Dairy is Pennsylvania’s top agricultural product, but most Pennsylvania milk doesn’t travel more than 150 to 200 miles from the farm. If more Pennsylvania milk goes into valuable products such as cheese rather than into cheap powdered milk, Mr. Dunn said, that’s good for all dairy farmers. Farmers are paid a weighted average price for the various products, so even if all the milk from one farmer goes into cheese, the dairy cooperative’s payment to him assumes the full range of products.
That’s the short version anyway. There are countless subtleties to these payments. “One person in 10 claims to understand it, and they’re lying,’’ Mr. Dunn said.
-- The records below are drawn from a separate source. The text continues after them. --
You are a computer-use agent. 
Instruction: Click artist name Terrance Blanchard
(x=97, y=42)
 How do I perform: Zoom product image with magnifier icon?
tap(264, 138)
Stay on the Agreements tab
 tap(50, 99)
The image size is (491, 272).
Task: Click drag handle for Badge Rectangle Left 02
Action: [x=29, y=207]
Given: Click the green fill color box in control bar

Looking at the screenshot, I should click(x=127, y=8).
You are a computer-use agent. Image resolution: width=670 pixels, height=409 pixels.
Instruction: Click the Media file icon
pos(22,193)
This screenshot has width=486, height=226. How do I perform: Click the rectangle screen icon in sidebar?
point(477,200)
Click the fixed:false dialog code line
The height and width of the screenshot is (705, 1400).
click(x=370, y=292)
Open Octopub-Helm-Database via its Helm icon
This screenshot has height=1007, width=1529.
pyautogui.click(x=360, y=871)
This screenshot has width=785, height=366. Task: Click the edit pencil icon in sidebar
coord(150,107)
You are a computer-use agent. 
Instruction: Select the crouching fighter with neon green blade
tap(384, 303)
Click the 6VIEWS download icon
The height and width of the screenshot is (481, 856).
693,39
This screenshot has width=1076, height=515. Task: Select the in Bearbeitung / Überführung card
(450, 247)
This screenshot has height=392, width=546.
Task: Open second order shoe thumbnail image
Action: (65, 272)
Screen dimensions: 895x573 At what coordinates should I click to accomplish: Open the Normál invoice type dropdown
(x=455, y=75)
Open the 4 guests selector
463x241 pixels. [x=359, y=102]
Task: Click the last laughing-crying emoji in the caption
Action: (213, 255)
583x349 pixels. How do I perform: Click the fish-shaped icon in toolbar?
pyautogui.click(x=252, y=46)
A new foreign market for cheese would be welcome because one even closer than Cuba just fell off the table. Canada was one of 11 nations that had signed the Trans-Pacific Partnership agreement along with the U.S., and Western New York dairy farmers, who are a lot closer to Toronto than they are to the Big Apple, had been champing at the bit to get their milk, cheese and yogurt to the other side of Lake Ontario.
But both major presidential candidates opposed the TPP for reasons that had nothing to do with dairy and President Donald Trump nixed the agreement on his first day in office.
Almost every trade agreement is a double-edged sword in some way. Pennsylvanian farmers wouldn’t lose much sleep if Cuban fruit or sugar started coming across the Straits of Florida, but the orange growers and sugar barons in Florida would. That’s not the only reason pro-embargo sentiment is strong in that state, but it’s one of them.
Anyway, city slickers, every deal mentioned is hypothetical at this point. Still I have new appreciation for all that goes into a short walk from the dairy to the produce aisle.